MATERIAL TO PROCESS:
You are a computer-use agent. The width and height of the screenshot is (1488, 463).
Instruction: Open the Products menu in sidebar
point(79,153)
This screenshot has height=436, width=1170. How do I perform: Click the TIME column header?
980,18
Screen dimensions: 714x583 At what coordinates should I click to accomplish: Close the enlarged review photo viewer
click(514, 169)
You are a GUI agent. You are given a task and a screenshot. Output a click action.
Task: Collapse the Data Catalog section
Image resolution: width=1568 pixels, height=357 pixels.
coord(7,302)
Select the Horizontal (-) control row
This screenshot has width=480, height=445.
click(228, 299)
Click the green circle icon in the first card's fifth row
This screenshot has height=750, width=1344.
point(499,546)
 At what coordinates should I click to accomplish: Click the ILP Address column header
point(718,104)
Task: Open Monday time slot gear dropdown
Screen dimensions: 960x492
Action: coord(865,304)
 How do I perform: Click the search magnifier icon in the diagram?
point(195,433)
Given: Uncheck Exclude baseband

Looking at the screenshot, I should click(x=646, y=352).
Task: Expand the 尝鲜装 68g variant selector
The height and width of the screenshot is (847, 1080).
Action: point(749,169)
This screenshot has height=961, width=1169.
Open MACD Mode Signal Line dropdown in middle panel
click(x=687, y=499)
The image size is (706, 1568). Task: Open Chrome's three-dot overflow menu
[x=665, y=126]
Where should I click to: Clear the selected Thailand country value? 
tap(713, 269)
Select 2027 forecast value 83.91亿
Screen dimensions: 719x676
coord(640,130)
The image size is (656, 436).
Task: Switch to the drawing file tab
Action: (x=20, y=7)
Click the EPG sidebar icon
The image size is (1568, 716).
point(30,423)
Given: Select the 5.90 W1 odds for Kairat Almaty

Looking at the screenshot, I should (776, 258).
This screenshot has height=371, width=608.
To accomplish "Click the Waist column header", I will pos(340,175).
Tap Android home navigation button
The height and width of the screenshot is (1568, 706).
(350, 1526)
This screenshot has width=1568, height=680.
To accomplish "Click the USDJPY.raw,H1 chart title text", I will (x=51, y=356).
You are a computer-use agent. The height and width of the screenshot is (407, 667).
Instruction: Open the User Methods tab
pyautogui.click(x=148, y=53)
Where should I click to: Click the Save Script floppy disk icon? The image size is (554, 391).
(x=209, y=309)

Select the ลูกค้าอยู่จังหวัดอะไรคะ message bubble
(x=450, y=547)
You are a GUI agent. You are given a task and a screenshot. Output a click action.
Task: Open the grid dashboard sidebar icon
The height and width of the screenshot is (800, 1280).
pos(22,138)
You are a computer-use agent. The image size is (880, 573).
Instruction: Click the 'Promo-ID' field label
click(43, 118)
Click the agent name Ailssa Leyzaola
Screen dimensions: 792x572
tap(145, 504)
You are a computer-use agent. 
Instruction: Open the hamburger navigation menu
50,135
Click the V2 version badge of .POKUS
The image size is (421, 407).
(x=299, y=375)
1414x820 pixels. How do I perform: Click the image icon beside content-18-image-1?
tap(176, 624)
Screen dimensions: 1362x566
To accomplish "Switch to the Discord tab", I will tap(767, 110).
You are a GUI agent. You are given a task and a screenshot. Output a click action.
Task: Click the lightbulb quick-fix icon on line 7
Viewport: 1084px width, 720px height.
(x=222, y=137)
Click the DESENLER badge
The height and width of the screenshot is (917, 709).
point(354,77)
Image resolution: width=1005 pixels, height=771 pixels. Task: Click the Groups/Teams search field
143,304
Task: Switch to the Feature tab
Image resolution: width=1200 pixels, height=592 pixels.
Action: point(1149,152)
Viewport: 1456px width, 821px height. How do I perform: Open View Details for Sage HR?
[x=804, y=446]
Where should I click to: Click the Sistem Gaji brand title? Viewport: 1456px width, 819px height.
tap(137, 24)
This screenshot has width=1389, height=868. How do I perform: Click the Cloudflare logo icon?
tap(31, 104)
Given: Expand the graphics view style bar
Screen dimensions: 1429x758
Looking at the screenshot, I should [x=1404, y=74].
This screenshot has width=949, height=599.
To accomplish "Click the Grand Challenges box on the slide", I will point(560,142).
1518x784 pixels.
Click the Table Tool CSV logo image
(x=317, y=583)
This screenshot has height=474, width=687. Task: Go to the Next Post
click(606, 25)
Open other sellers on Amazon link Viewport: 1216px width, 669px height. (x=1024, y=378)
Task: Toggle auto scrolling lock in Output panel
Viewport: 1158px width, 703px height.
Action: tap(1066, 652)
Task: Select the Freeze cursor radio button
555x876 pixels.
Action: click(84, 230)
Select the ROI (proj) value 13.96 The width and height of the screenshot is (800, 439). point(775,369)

WORK TO BE COMPLETED: Reproduce the records above in their entirety, unchanged.

OUTPUT:
You are a computer-use agent. The width and height of the screenshot is (1488, 463).
Instruction: Open the Products menu in sidebar
point(79,153)
This screenshot has height=436, width=1170. How do I perform: Click the TIME column header?
980,18
Screen dimensions: 714x583 At what coordinates should I click to accomplish: Close the enlarged review photo viewer
click(514, 169)
You are a GUI agent. You are given a task and a screenshot. Output a click action.
Task: Collapse the Data Catalog section
Image resolution: width=1568 pixels, height=357 pixels.
coord(7,302)
Select the Horizontal (-) control row
This screenshot has width=480, height=445.
click(228, 299)
Click the green circle icon in the first card's fifth row
This screenshot has height=750, width=1344.
point(499,546)
 At what coordinates should I click to accomplish: Click the ILP Address column header
point(718,104)
Task: Open Monday time slot gear dropdown
Screen dimensions: 960x492
Action: coord(865,304)
 How do I perform: Click the search magnifier icon in the diagram?
point(195,433)
Given: Uncheck Exclude baseband

Looking at the screenshot, I should click(x=646, y=352).
Task: Expand the 尝鲜装 68g variant selector
The height and width of the screenshot is (847, 1080).
Action: point(749,169)
This screenshot has height=961, width=1169.
Open MACD Mode Signal Line dropdown in middle panel
click(x=687, y=499)
The image size is (706, 1568). Task: Open Chrome's three-dot overflow menu
[x=665, y=126]
Where should I click to: Clear the selected Thailand country value? 
tap(713, 269)
Select 2027 forecast value 83.91亿
Screen dimensions: 719x676
coord(640,130)
The image size is (656, 436).
Task: Switch to the drawing file tab
Action: (x=20, y=7)
Click the EPG sidebar icon
The image size is (1568, 716).
point(30,423)
Given: Select the 5.90 W1 odds for Kairat Almaty

Looking at the screenshot, I should (776, 258).
This screenshot has height=371, width=608.
To accomplish "Click the Waist column header", I will pos(340,175).
Tap Android home navigation button
The height and width of the screenshot is (1568, 706).
(350, 1526)
This screenshot has width=1568, height=680.
To accomplish "Click the USDJPY.raw,H1 chart title text", I will (x=51, y=356).
You are a computer-use agent. The height and width of the screenshot is (407, 667).
Instruction: Open the User Methods tab
pyautogui.click(x=148, y=53)
Where should I click to: Click the Save Script floppy disk icon? The image size is (554, 391).
(x=209, y=309)

Select the ลูกค้าอยู่จังหวัดอะไรคะ message bubble
(x=450, y=547)
You are a GUI agent. You are given a task and a screenshot. Output a click action.
Task: Open the grid dashboard sidebar icon
The height and width of the screenshot is (800, 1280).
pos(22,138)
You are a computer-use agent. The image size is (880, 573).
Instruction: Click the 'Promo-ID' field label
click(43, 118)
Click the agent name Ailssa Leyzaola
Screen dimensions: 792x572
tap(145, 504)
You are a computer-use agent. 
Instruction: Open the hamburger navigation menu
50,135
Click the V2 version badge of .POKUS
The image size is (421, 407).
(x=299, y=375)
1414x820 pixels. How do I perform: Click the image icon beside content-18-image-1?
tap(176, 624)
Screen dimensions: 1362x566
To accomplish "Switch to the Discord tab", I will tap(767, 110).
You are a GUI agent. You are given a task and a screenshot. Output a click action.
Task: Click the lightbulb quick-fix icon on line 7
Viewport: 1084px width, 720px height.
(x=222, y=137)
Click the DESENLER badge
The height and width of the screenshot is (917, 709).
point(354,77)
Image resolution: width=1005 pixels, height=771 pixels. Task: Click the Groups/Teams search field
143,304
Task: Switch to the Feature tab
Image resolution: width=1200 pixels, height=592 pixels.
Action: point(1149,152)
Viewport: 1456px width, 821px height. How do I perform: Open View Details for Sage HR?
[x=804, y=446]
Where should I click to: Click the Sistem Gaji brand title? Viewport: 1456px width, 819px height.
tap(137, 24)
This screenshot has width=1389, height=868. How do I perform: Click the Cloudflare logo icon?
tap(31, 104)
Given: Expand the graphics view style bar
Screen dimensions: 1429x758
Looking at the screenshot, I should [x=1404, y=74].
This screenshot has width=949, height=599.
To accomplish "Click the Grand Challenges box on the slide", I will point(560,142).
1518x784 pixels.
Click the Table Tool CSV logo image
(x=317, y=583)
This screenshot has height=474, width=687. Task: Go to the Next Post
click(606, 25)
Open other sellers on Amazon link Viewport: 1216px width, 669px height. (x=1024, y=378)
Task: Toggle auto scrolling lock in Output panel
Viewport: 1158px width, 703px height.
Action: tap(1066, 652)
Task: Select the Freeze cursor radio button
555x876 pixels.
Action: click(84, 230)
Select the ROI (proj) value 13.96 The width and height of the screenshot is (800, 439). point(775,369)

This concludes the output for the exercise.